The Washington, DC based Center for Mind-Body Medicine (CMBM) announced today the publication of a landmark study on the use of its comprehensive, non-drug model to treat posttraumatic stress disorder (PTSD) in war traumatized children. The study, “Treatment of Posttraumatic Stress Disorder in Post-War Kosovar Adolescents Using Mind-Body Skills Groups: A Randomized Controlled Trial,” which was published today online in the Journal of Clinical Psychiatry is the first randomized controlled trial (RCT) ever of any intervention with war traumatized children. It is also the first RCT of a successful, comprehensive mind-body approach with any traumatized population.
The study demonstrates that the Center’s groundbreaking model can be used to produce highly significant and lasting changes in levels of stress, flashbacks, nightmares, and symptoms of withdrawal and numbing in highly traumatized children – those who lived in an area of Kosovo where in 1999 90% of the homes were burned and bombed and 20% of the children lost one or both parents.
The CMBM approach includes self-expression in words, drawings, and movement and mind-body techniques (including meditation, guided imagery, biofeedback and yoga) was offered to these children over 12 sessions in an educational, supportive small group setting. This intervention produced an approximate 80% reduction in PTSD in the treatment groups, much of which was maintained at 3 month follow-up. This is the same model that CMBM’s founder and director, James S. Gordon, MD, describes in detail in his new book, Unstuck: Your Guide to the Seven Stage Journey Out of Depression.

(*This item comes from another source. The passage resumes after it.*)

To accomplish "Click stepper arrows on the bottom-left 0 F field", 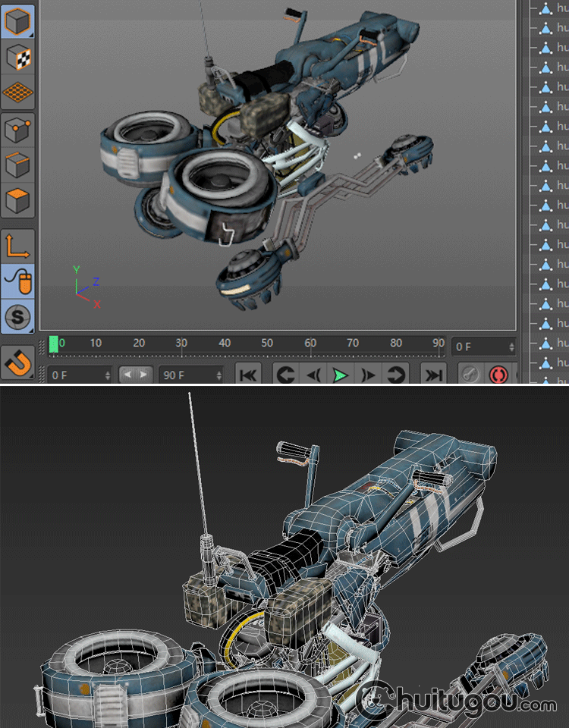I will click(108, 375).
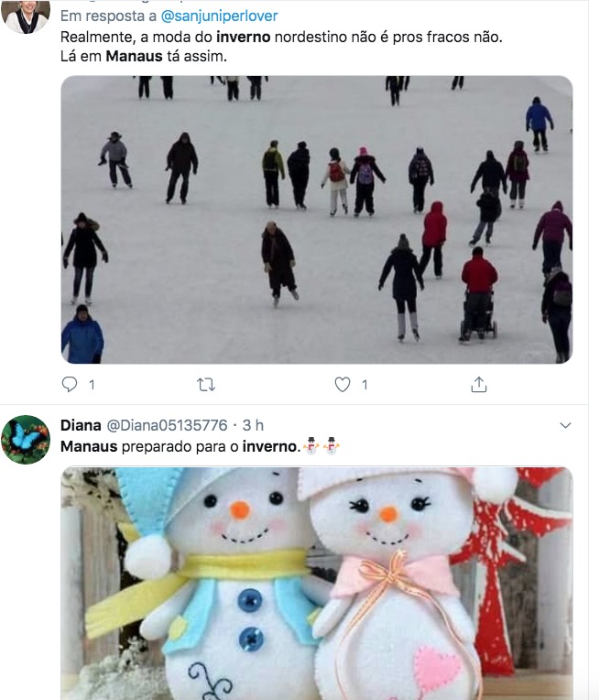This screenshot has height=700, width=599.
Task: Open Diana's butterfly profile avatar
Action: [x=26, y=439]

“This RCT,” Dr. Gordon, the lead author, says, “is important because it provides scientific evidence for the efficacy of a model that has been taught to almost 3,000 health and mental health professionals and educators worldwide. We’ve used this small group model to give tens of thousands of children and adults practical tools that help them to feel better quickly, and we’ve taught them to use their intuition and imagination to solve problems that had seemed overwhelming. We help traumatized people around the world to draw on strengths they may have forgotten they have and we offer them a ‘safe place’ in which they can share their pain with others who have suffered as they have.”
“This model is educational, non-stigmatizing, and powerfully effective. It can be easily taught and can be used by people of all ages on their own,” Dr. Gordon explains. “It’s highly acceptable to populations which do not want to be given medication, those without access to a doctor or therapist, and those who are in psychotherapy.”
This model, which Dr. Gordon presents in a step-by-step self-help format in Unstuck, is currently being used by CMBM with war traumatized populations in Israel and Gaza as well as in post-Katrina southern Louisiana. It is widely used with anxious and depressed people and those with chronic illness in the US, and has already been incorporated as a stress reduction program for students in a dozen US medical schools.
The CMBM model is also of increasing interest to the US Department of Defense and the Veterans Administration. “The military,” Dr. Gordon says, “understands the breadth and depth of the psychological crisis (as many as 300,000 returning veterans are expected to have posttraumatic stress disorder or major depressive disorder, and another 320,000 will have been made vulnerable to these conditions by traumatic brain injury). The military’s leadership is committed to finding evidence-based approaches, like the one taught by The Center for Mind-Body Medicine, that can make a difference for the individual veteran and his/her family, an approach that can be taught to the large numbers of professionals and peer counselors who serve them.” More than 100 health and mental health professionals who work with the military are expected at the next CMBM training in mind-body medicine on October 25-29 in Minneapolis, and many more are expressing interest in learning and using the CMBM model.